Friday, June 10, 2011

Synopsis

The Kids: all sick with an evil bug, forcing bodily fluids out in practically every orifice. The bathroom looks (and smells) like a battlegrounds in the worst way; I don't know how much longer it will hold. Reinforcements needed but it is unlikely none brave enough will come.

The Cat:  still fluffy and smelling of Men's Care Dove bodywash. She eyes me suspiciously, awaiting the growing madness to pounce upon her the more I, her ill-brained master, is kept indoors to tend to the natives.

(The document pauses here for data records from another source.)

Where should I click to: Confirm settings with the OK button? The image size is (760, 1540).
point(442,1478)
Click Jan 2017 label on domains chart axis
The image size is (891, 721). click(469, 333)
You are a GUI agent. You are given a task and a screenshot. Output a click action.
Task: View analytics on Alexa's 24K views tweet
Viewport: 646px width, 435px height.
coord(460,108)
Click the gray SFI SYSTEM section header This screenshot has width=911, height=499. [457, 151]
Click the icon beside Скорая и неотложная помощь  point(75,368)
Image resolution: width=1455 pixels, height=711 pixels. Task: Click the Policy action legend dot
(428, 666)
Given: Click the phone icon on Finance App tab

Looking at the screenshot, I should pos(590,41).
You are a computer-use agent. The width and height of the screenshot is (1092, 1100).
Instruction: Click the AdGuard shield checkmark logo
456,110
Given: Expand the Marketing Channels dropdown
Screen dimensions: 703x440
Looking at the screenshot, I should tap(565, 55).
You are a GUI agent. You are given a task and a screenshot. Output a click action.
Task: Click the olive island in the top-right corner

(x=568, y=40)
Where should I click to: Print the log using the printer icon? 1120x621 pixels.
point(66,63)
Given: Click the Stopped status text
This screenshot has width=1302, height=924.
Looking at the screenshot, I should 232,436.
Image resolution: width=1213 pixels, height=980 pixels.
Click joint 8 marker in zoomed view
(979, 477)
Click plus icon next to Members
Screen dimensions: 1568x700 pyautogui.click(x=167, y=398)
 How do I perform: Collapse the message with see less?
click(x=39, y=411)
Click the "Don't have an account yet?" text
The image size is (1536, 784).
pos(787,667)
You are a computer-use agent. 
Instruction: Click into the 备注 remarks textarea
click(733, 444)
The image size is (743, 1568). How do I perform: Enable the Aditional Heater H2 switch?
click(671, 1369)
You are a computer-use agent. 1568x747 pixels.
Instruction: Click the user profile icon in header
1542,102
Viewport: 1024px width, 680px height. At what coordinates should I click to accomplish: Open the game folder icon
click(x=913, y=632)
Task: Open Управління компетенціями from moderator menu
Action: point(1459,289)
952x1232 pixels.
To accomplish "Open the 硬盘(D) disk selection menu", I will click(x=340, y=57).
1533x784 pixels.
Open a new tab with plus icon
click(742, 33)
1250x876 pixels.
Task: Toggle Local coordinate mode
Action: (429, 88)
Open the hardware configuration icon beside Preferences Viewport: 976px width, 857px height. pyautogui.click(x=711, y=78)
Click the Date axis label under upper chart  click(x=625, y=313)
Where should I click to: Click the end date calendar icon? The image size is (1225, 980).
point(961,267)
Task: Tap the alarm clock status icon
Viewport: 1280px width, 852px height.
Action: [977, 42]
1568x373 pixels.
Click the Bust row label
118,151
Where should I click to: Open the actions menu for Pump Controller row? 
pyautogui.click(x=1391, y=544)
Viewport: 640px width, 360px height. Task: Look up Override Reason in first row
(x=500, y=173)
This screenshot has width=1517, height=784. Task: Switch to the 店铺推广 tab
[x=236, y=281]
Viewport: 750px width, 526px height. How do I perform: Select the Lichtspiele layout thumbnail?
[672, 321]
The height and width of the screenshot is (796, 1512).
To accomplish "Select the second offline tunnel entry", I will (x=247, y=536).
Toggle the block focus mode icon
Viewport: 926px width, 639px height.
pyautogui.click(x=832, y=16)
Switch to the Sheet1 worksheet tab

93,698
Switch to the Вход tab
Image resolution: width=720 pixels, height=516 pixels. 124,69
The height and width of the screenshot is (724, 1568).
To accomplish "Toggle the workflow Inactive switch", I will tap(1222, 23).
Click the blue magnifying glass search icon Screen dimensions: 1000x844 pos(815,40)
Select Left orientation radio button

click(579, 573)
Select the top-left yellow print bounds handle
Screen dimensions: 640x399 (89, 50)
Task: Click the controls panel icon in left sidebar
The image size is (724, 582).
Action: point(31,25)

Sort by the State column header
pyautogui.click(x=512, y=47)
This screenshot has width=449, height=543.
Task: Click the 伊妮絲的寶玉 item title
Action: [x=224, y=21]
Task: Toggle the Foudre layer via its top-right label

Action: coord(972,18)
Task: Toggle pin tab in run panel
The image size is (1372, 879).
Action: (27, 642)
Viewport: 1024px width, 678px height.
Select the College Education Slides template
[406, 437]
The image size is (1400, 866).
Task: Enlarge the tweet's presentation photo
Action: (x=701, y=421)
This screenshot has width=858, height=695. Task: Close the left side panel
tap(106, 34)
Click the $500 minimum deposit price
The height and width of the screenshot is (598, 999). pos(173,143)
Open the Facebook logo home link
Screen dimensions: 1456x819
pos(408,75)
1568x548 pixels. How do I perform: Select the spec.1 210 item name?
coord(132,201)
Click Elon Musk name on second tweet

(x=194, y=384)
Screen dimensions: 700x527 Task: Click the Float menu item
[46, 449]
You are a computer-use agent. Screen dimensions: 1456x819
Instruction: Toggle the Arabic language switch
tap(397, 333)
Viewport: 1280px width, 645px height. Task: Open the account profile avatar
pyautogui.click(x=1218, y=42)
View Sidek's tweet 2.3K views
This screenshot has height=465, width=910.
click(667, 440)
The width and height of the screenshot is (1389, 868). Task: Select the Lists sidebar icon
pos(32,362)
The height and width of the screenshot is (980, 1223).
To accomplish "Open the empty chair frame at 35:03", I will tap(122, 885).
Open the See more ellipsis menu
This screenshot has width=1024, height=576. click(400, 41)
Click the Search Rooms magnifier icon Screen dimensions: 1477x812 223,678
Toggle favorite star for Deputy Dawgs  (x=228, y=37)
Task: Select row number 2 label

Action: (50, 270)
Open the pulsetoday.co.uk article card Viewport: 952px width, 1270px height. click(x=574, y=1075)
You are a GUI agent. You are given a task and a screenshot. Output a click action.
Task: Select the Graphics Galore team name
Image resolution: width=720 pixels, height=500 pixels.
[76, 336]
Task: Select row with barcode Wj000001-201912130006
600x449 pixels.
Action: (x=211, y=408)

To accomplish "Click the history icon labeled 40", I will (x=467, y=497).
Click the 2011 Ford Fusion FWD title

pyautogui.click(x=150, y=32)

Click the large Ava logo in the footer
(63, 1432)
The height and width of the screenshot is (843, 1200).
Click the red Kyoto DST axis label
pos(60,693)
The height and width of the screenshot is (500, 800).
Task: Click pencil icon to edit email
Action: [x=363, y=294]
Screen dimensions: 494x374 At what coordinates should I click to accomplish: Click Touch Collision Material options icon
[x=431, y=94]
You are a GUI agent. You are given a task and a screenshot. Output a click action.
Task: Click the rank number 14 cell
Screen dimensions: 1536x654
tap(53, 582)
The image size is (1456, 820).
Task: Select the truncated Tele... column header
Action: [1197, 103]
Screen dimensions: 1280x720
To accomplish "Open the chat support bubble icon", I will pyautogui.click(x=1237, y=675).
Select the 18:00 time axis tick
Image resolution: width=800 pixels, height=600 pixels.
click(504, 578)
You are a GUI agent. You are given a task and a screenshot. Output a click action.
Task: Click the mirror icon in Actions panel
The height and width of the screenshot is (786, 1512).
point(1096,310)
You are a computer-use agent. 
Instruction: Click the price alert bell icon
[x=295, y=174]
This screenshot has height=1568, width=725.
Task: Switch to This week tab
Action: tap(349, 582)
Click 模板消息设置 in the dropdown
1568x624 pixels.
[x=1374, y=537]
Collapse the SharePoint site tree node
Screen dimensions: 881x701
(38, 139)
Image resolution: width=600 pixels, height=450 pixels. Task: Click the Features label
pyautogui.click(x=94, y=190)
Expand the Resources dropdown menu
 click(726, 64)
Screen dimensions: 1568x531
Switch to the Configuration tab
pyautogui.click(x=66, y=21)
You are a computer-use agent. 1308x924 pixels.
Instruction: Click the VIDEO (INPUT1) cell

The Kitchen: in fact dirty except for--lo!--one space between the sink and the window, there it is still unscathed and shiny. Yet as I approach ye spot, all virgin clean I am deceived--Alas! I have been tricked by the gods (said with a fist shaking in the air but actually saying other words than what might be made-for-TV; like in those 1950's movies when Hercules was actually in Italian but dubbed over by some golly-gee American voices)! It is only "shiny" because a clear coating of Pedialyte has oozed and dried over this falsely cleaned spot. Sadly (and sickly), I slough into the living room to retreat. Unfortunately, the natives spot me and attack with a hungry fierceness I had not perceived from the battlegrounds (bathroom)! "FOOOD! HUNNNGRY!! My TUMMMMY!" they shout like midget zombies. I wonder how much time I'll have before their poisened devilries take effect (one has a diaper the size of a human head, and is sitting on my neck). I close my eyes..."it's going to be okay...it's going to be okay..." The last thing I remember is hysterical laughter from the diaper-monger who hears my desperate attempts at coping and finds them utterly hilarious. "MWAMWAHAA!!" he laughs over me, as giant drool spiddles down onto my hair. "You crazy nuts, Mommy" he laughs. "Yes, yes I am, " say I.
Sitting up, I breathe through my mouth only and hug the natives tightly, poop neck (me), Giant-Dump-Diaper McGee, Drooly McFooly, and Major Trouble, and kiss them. Then I repeat this again. If this is what parenthood's about, then I'd hate to overcome all the insanity, only to fail in forgetting what's most important: to love and be loved.